Cortical and subcortical 5-HT2A receptor binding in neuroleptic-naive first-episode schizophrenic patients.
Neuropsychopharmacology. 2008 Sep;33(10):2435-41
Authors: Erritzoe D, Rasmussen H, Kristiansen KT, Frokjaer VG, Haugbol S, Pinborg L, Baaré W, Svarer C, Madsen J, Lublin H, Knudsen GM, Glenthoj BY
The serotonin 5-HT(2A) receptor is suspected to be involved in a number of psychiatric disorders, including schizophrenia. In particular, atypical antipsychotics have antagonistic effects on the 5-HT(2A) receptors, supporting a specific role of the 5-HT(2A) receptor in the pathophysiology of this disease. The aim of this study is to investigate cortical and subcortical 5-HT(2A) binding in neuroleptic-naive schizophrenic patients. Fifteen neuroleptic-naive patients diagnosed with schizophrenia (age 27.5+/-4.5 years), 11 men and 4 women, and 15 healthy control subjects matched for age (28.5+/-5.7 years) and gender underwent a 40 min positron emission tomography (PET) study using the 5-HT(2A) antagonist, [(18)F]altanserin, as a radioligand. PET images were co-registered to 3 T magnetic resonance images (MRIs) for each individual subject, and ROIs were applied automatically onto the individual MRIs and PET images. The cerebellum was used as a reference region. The binding potential of specific tracer binding (BP(p)) was used as the outcome measure. No significant difference was seen in cortical receptor distribution between patients and controls. An increase in 5-HT(2A) receptor binding in the caudate nucleus was detected in the group of schizophrenic patients (0.7+/-0.1) when compared to the healthy controls (0.5+/-0.3) (p=0.02).

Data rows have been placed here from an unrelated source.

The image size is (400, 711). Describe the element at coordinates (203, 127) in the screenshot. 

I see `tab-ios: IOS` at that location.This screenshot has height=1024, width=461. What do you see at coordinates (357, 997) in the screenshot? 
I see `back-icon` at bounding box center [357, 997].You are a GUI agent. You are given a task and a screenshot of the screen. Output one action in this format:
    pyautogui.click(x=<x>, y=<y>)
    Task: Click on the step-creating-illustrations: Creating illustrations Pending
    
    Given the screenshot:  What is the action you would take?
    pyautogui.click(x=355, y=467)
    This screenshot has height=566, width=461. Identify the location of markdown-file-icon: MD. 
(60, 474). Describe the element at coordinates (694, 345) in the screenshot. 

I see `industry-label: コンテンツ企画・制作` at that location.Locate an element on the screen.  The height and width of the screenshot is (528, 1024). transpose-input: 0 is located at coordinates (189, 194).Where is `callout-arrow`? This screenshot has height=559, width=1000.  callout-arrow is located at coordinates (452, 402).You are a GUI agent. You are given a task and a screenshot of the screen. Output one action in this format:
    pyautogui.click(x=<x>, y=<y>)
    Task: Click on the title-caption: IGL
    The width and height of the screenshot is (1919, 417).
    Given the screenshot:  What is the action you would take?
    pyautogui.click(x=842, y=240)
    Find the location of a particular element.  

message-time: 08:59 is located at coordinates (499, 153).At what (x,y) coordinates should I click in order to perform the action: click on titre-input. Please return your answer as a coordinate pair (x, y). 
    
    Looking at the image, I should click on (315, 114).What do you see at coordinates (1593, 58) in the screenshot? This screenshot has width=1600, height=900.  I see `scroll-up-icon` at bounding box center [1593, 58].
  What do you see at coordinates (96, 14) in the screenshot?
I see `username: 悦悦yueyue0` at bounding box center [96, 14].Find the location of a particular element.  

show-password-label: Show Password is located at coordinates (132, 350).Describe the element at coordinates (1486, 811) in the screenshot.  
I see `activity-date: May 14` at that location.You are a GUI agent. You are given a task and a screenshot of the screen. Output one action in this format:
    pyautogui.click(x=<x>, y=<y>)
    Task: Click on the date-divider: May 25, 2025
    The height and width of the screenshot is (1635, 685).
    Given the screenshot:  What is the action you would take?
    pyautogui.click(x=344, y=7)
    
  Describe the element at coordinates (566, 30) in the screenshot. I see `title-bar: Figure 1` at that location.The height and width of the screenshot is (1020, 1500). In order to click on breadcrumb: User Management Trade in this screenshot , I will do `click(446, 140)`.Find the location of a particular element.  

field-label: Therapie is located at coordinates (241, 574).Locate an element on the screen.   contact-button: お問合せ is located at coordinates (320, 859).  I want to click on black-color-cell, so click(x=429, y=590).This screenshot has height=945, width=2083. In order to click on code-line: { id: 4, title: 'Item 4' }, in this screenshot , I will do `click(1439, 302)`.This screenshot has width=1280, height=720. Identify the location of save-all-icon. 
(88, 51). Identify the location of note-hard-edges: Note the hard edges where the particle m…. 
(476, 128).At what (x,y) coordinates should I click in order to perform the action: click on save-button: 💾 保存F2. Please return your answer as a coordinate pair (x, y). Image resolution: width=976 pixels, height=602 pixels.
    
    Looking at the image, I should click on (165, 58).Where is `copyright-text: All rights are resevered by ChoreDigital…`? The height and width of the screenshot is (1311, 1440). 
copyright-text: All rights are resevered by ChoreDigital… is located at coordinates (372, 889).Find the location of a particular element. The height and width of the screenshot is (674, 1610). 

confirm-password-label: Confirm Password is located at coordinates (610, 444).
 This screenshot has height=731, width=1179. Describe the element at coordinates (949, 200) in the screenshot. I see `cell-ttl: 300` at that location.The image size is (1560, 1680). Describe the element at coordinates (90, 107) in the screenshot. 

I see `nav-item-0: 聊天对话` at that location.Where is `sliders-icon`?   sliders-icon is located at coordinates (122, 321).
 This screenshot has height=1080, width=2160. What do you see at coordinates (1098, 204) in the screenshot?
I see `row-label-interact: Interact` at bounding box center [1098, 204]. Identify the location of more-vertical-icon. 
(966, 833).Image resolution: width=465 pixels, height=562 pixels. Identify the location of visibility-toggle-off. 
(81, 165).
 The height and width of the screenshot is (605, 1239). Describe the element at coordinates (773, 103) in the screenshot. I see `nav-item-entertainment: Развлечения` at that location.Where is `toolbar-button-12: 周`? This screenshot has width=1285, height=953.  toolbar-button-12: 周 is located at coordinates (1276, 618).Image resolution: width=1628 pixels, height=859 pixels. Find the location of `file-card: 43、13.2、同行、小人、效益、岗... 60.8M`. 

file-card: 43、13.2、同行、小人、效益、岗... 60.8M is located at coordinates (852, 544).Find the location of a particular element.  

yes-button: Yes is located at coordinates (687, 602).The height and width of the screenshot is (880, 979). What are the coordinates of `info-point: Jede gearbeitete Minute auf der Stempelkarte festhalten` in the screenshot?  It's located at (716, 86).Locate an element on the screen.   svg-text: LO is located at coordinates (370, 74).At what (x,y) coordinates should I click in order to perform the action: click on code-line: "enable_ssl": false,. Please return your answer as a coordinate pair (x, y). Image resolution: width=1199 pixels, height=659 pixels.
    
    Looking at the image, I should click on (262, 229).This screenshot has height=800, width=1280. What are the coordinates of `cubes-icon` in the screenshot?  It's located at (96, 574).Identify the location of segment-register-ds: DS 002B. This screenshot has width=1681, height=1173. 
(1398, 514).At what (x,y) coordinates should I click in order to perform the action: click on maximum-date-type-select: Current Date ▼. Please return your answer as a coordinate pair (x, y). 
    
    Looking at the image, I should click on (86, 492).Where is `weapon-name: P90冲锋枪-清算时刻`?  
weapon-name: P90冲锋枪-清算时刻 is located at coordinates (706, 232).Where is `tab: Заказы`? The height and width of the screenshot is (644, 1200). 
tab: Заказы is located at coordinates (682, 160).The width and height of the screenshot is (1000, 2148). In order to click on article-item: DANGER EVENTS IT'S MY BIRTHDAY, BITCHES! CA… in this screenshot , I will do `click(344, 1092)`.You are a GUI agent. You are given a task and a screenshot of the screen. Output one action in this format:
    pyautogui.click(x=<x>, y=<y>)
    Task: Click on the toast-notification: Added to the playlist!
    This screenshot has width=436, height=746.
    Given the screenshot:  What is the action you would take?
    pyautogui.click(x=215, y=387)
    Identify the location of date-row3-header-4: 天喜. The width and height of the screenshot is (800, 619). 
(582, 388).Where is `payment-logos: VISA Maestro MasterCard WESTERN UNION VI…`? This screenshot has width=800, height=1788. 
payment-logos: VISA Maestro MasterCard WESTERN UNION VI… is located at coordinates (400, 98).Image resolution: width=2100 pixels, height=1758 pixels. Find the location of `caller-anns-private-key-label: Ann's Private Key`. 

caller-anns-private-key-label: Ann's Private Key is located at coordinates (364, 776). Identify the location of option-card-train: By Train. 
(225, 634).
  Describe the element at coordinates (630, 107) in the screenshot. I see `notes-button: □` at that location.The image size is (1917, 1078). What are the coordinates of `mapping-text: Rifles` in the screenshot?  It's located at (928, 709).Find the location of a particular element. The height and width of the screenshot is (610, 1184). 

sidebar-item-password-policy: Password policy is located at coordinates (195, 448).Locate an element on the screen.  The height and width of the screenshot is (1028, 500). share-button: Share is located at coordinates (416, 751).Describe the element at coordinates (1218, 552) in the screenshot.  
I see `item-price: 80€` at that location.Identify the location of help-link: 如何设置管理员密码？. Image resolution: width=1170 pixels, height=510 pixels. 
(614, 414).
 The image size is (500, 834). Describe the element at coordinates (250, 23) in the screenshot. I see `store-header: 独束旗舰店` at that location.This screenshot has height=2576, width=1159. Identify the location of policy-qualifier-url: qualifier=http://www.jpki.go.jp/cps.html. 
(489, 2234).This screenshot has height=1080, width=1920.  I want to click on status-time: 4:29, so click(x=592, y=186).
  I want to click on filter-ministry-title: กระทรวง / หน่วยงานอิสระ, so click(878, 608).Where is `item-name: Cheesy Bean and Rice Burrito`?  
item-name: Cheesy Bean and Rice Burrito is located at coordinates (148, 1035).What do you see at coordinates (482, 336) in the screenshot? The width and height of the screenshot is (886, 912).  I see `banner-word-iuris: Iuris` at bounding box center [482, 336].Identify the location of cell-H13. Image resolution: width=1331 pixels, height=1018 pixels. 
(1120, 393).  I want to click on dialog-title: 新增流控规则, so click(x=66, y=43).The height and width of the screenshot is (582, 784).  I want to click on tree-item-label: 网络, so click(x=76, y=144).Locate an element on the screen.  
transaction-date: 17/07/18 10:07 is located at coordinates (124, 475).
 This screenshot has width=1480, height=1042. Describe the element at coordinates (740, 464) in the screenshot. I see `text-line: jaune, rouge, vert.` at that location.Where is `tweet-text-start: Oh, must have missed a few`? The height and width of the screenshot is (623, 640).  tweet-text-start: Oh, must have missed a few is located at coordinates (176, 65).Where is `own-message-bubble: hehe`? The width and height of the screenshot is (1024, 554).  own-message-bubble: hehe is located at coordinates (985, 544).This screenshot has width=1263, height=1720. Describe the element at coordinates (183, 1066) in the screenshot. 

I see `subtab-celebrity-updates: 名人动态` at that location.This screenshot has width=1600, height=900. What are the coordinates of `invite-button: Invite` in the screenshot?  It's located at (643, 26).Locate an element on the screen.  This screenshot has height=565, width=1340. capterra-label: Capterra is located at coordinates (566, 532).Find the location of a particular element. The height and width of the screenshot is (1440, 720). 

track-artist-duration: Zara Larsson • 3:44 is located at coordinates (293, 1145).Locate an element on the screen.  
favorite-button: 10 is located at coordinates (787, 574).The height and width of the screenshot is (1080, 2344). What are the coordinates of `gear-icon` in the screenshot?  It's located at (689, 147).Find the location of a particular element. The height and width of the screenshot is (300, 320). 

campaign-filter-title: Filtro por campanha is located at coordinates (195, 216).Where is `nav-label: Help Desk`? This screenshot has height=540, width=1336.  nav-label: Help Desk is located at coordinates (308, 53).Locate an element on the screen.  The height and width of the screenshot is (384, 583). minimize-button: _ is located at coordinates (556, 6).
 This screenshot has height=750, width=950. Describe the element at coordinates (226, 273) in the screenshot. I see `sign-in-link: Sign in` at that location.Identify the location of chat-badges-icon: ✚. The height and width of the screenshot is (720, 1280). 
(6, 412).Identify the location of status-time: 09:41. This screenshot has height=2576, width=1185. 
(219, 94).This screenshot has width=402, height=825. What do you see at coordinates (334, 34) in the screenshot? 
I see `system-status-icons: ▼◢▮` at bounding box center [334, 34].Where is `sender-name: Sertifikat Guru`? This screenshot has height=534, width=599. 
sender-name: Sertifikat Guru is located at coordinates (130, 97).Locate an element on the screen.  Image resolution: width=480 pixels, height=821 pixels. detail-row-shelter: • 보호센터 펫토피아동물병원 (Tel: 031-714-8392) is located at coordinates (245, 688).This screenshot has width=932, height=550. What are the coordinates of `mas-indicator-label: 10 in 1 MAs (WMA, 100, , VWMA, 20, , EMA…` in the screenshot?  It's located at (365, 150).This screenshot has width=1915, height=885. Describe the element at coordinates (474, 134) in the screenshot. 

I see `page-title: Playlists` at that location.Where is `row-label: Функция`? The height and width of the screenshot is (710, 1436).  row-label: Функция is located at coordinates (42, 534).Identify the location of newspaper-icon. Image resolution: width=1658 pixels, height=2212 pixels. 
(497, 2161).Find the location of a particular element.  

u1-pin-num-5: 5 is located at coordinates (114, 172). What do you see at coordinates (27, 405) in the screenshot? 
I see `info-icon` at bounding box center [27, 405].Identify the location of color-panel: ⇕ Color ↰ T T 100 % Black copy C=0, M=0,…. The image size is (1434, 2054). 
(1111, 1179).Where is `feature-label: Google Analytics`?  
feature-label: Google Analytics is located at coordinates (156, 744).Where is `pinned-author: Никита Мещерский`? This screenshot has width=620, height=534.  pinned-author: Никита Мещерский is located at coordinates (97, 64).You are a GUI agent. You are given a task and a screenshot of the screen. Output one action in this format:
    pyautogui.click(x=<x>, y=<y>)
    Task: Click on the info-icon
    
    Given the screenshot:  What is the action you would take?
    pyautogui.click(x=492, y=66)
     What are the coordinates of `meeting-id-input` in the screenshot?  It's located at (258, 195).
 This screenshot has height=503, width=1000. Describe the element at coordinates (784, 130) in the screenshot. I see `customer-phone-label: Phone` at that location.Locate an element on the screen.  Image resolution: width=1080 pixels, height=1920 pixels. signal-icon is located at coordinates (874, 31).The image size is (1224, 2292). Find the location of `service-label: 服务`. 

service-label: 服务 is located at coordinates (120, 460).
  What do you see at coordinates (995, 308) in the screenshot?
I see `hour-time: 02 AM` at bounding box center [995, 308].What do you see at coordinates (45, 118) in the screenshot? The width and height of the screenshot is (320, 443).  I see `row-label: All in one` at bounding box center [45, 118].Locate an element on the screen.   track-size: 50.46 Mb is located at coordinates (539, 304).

Our results confirm other in vivo findings of no difference in cortical 5-HT(2A) receptor binding between first-episode antipsychotic-naive schizophrenic patients and age- and gender-matched healthy control subjects. However, a preliminary finding of increased 5-HT(2A) binding in the caudate nucleus requires further investigation to explore the relation of subcortical and cortical 5-HT(2A) receptor binding.